Here are a 7 ways by which you can put your prices under the microscope so that ‘fair value’ is being delivered.
- Adopt New Approaches to Pricing—For some service offerings, like business advisory, the hourly billing model may place a strain on the practice and value pricing—which sets prices primarily, but not exclusively, on the value, perceived or estimated, to the customer rather than on the cost of the service or historical prices—may be part of the solution to alleviating fee pressure. Special prices could be offered as an incentive for clients to order a wider range of advisory services. Persistent and widespread under-pricing, however, will impair the perceived value of the service over time, so such practices should be avoided. Packaging services, sometimes more desirable services together with essential but less desirable ones, can also be a useful way of getting clients to focus on the concept of comprehensive service provision rather than on hourly charge-out rates.
- Stress to Clients the Value of Services Offered—Regularly and often communicate the value of their services to their clients so that they appreciate the benefits of the services they receive. Articulating this value to clients may help mitigate fee pressure. The ability to communicate value is an important part of value pricing.
- Focus Efforts on Most Valuable Clients—Evaluate which clients are the most valuable by ranking them and then focusing their efforts on serving these clients. For non-audit services like business advisory, tax, and accounting, practices might wish to implement different service levels (basic, premium, etc.) to suit different categories of clients and price accordingly. This technique, referred to as yield management, is widely used in the airline industry to price seats. Ensuring a proper amount of capacity is allocated to various client segments, while offering a differentiating value proposition within each segment, is an essential element of implementing value pricing strategies. In some cases, it may pay to move away from less profitable clients.

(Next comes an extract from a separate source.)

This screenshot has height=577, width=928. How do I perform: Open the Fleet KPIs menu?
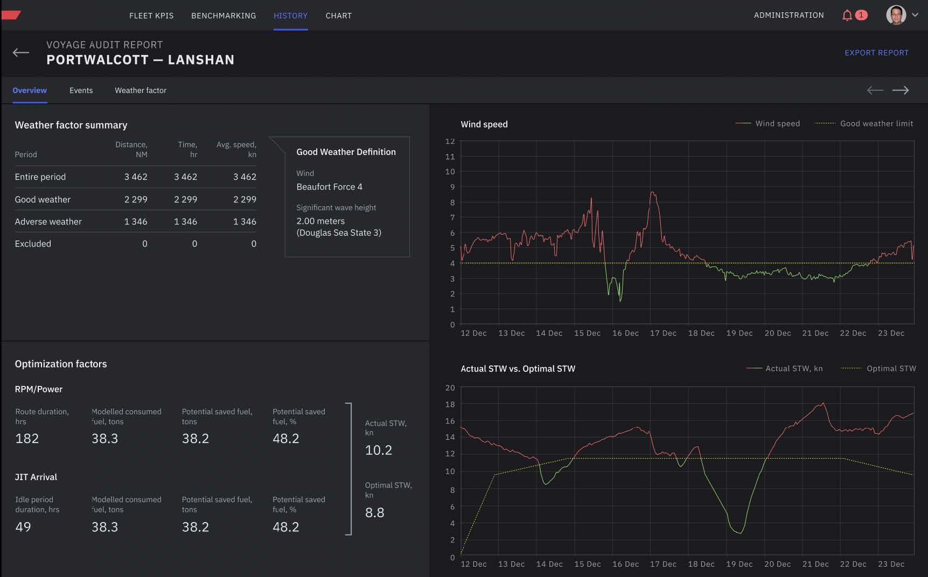tap(151, 16)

- Leverage Technology to Improve Processes and Lower Costs—Implement process improvements to maintain profitability in the face of stagnant or declining fees by maximizing the use of technology. For example, cloud computing solutions offer the possibility of delivering the same services like payroll and bookkeeping for less cost. And, simple choices like using email instead of regular postal services, and ‘Skype’ ‘Google Hangout’ or ‘Zoom’ instead of telephone or in-person meetings can also help lower costs. Practices may be in a position to pass on a portion of the cost savings associated with IT efficiencies, which will likely be well received by clients.
- Re-examine the Practice’s Service Offerings—Consider whether they can add value (and hence fees) with additional services for little extra cost or provide the same for less cost. Specializing in niche markets or services might be worth pursuing to set the practice apart in the marketplace. For others, providing a broad range of advisory services and offering value pricing (see above) may prove profitable.
- Find Cheaper Sources of Supply—many suppliers, for anything from Internet service to energy supply to computer hardware, may offer benefits to new clients that warrant switching providers. Competitive pricing and choice in suppliers may have improved considerably since the practice chose its suppliers, and therefore, warrant a fresh review.
- Tackle Overheads—Seek to minimize waste and make the most efficient use of resources, both human and environmental, including work space, energy, and consumables. For example, practices should consider optimizing the utilization of expensive office space and energy by encouraging staff to perform much of their work at the client’s premises or at home and to pre-book a desk space when in the office. Similarly, practices should seek the most efficient use of staff through improved distribution of workloads, ensuring adequate planning and supervision of engagements, and delegating work to the appropriate levels. Flexible working hours may enable the practice to avoid staff redundancies, which can erode morale and may make it difficult to recruit new staff as and when conditions improve. Shifting more routine work onto more junior staff can help cut costs, but, without adequate guidance, could also diminish the quality of the end result, which in turn, may impair the practice’s brand. Therefore, staff assignments need to be managed carefully.
A final note.
When you make your decisions on how to make your prices more competitive for your clients, tell them that you’ve done so. This way you’ll be on the front foot when it comes to discussing price with your clients.
And to take matters 1 step further, give your process for reviewing cost structures and business efficiency a ‘brand name’ and use this where ever and when ever you can in communications with your clients and prospects. This could become part of your Practice’s ‘Unique Selling Proposition’ (USP).